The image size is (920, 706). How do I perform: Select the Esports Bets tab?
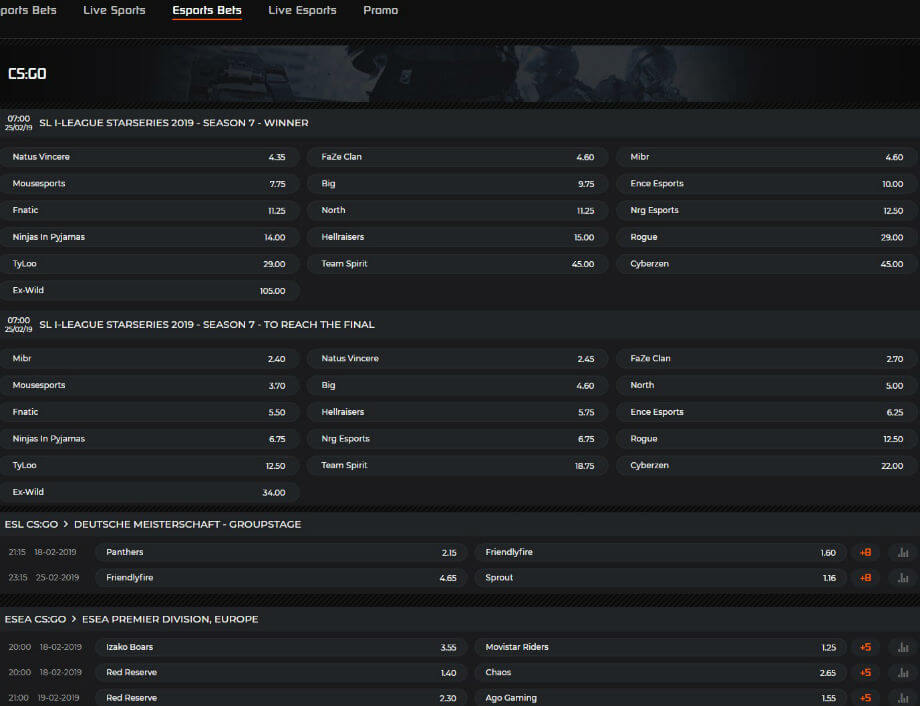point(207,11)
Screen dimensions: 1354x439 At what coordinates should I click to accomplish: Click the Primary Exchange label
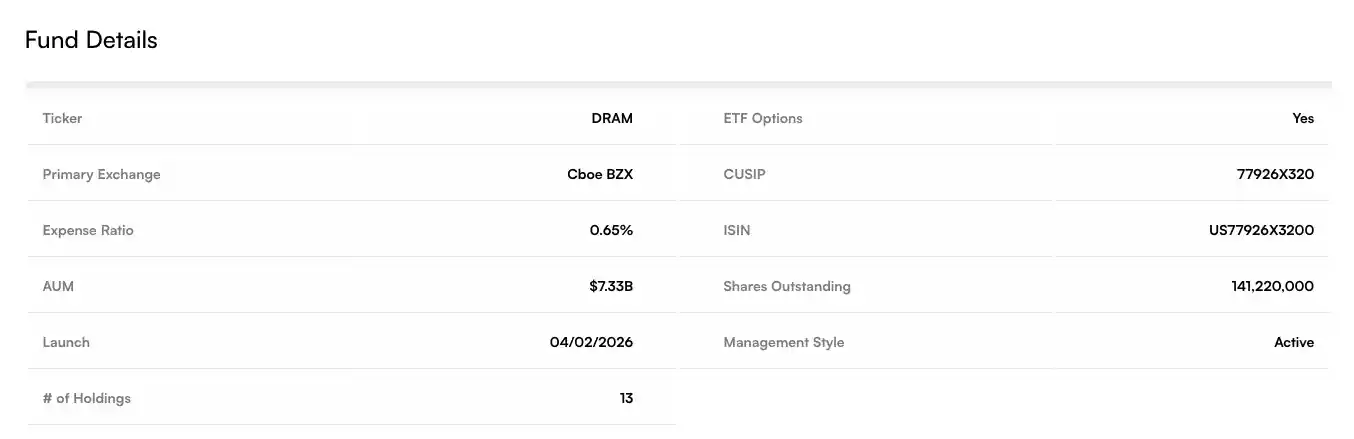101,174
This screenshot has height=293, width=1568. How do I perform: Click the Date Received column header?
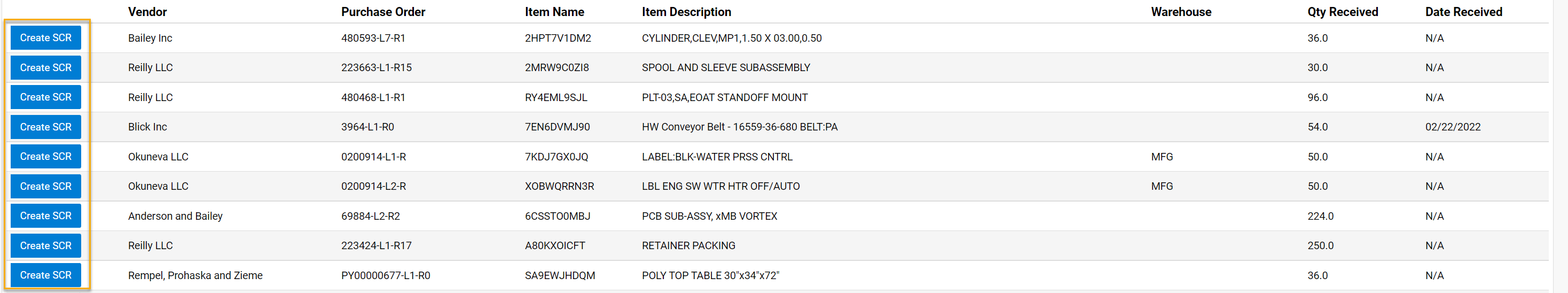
* * *
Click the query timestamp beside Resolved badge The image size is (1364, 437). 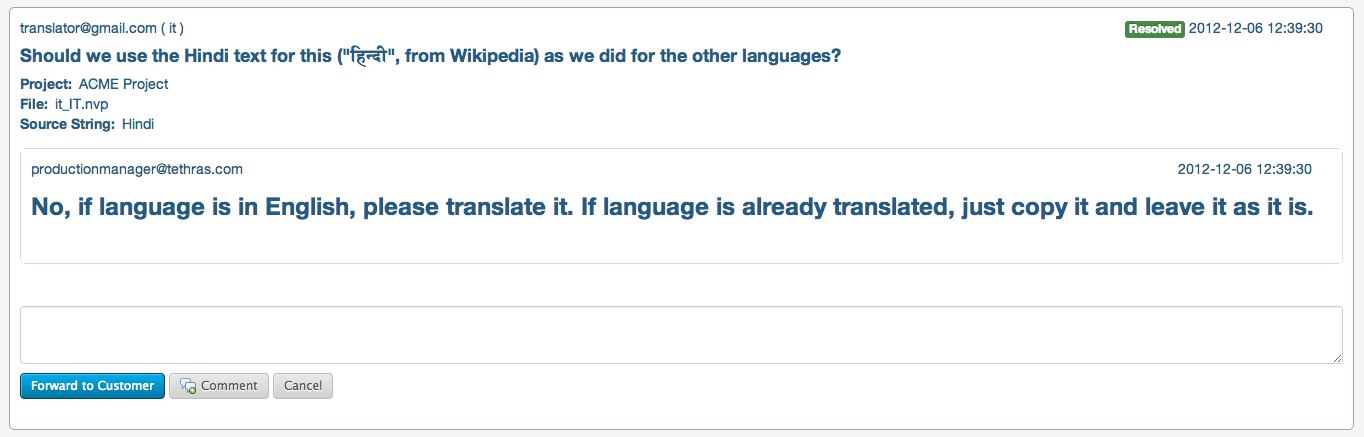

TO DO
Please output, exactly as written, the lines above from the one holding "Screen dimensions: 1354x439" through the one holding "This screenshot has", both included, with the pictures omitted.

SOLUTION FOR THIS TASK
Screen dimensions: 1354x439 At what coordinates should I click to accomplish: Click the Primary Exchange label
101,174
This screenshot has height=293, width=1568. How do I perform: Click the Date Received column header?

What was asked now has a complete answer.